The connections and the foundation of the family are the women. Little Nai Nai has left her husband to take care of her older sister, Nai Nai, who is widowed. Nai Nai has a male in residence, but he is almost oblivious to the family events and it is Nai Nai who takes charge of the wedding arrangements. The swiftness of the move from meeting to marriage suggests that Hao Hao (Chen Han) and Aiko (Aoi Mizuhara) might have been an arranged match. The sweetly awkward photo shoots in China would not seem out of place in Japan.
Billi sees this non-disclosure as an East versus West conundrum, but it is actually an approach that is taken not only in places like China, Japan and Singapore, but also in Italy, Greece and Spain. While in “Ikiru” the protagonist is able to rally and, in his final days, achieve something as a result of his position at work, Nai Nai is not working, if she ever did. She is the matriarch of the family, but a loving one. Her achievements are in forming a warm family connection, giving Billi a better understanding of the Chinese culture and even of living positively. Billi is also given a chance to achieve something with the help of a hongbao (red envelope with a gift of money) from her grandmother.

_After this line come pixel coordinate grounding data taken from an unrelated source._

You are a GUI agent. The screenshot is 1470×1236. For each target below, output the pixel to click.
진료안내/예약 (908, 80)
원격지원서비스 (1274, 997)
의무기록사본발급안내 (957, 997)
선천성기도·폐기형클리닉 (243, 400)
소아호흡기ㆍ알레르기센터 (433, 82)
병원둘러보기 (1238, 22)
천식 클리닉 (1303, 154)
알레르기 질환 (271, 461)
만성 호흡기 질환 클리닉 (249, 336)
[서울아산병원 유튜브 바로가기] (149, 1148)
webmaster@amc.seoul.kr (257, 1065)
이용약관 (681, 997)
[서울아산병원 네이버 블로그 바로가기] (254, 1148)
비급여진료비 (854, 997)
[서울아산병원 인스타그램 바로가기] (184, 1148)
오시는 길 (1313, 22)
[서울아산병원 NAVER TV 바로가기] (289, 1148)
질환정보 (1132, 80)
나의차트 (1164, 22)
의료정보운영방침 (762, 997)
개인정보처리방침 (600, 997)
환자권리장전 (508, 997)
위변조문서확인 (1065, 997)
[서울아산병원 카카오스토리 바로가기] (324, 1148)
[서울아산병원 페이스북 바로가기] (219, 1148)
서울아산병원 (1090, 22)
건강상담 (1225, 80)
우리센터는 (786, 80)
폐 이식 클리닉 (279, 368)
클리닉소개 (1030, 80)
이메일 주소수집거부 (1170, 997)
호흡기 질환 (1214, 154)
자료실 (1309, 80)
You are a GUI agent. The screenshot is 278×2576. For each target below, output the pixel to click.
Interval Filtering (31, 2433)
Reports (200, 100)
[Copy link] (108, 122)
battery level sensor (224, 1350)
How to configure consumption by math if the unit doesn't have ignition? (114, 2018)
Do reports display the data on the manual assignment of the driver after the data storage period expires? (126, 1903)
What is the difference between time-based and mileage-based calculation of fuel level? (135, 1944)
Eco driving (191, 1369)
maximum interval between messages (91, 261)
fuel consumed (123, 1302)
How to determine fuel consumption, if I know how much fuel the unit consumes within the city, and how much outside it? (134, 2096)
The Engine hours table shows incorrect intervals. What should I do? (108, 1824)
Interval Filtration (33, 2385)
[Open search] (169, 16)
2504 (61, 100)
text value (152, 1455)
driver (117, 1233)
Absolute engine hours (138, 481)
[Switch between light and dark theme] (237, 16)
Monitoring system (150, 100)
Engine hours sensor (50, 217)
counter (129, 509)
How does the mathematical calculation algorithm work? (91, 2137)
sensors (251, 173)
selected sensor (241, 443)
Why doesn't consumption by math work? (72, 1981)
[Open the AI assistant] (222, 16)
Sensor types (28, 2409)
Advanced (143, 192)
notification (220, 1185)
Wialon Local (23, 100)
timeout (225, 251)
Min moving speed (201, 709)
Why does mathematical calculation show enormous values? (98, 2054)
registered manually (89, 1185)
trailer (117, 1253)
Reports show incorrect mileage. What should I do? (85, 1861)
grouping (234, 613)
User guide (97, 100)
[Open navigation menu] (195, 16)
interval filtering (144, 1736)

Where Kanji was caught in between the traditional Japan and the transitioning Japan, Billi’s family is also caught between Chinese tradition and US values. The mistake is to believe that modernization and Westernization are synonymous. We know that the film “The Farewell,” is “based on an actual lie” and that the director Lulu Wang has achieved something as well–an award-winning movie that has opened a conversation about East-versus-West and the importance of family as well as approaching traditional values with due respect and an open mind.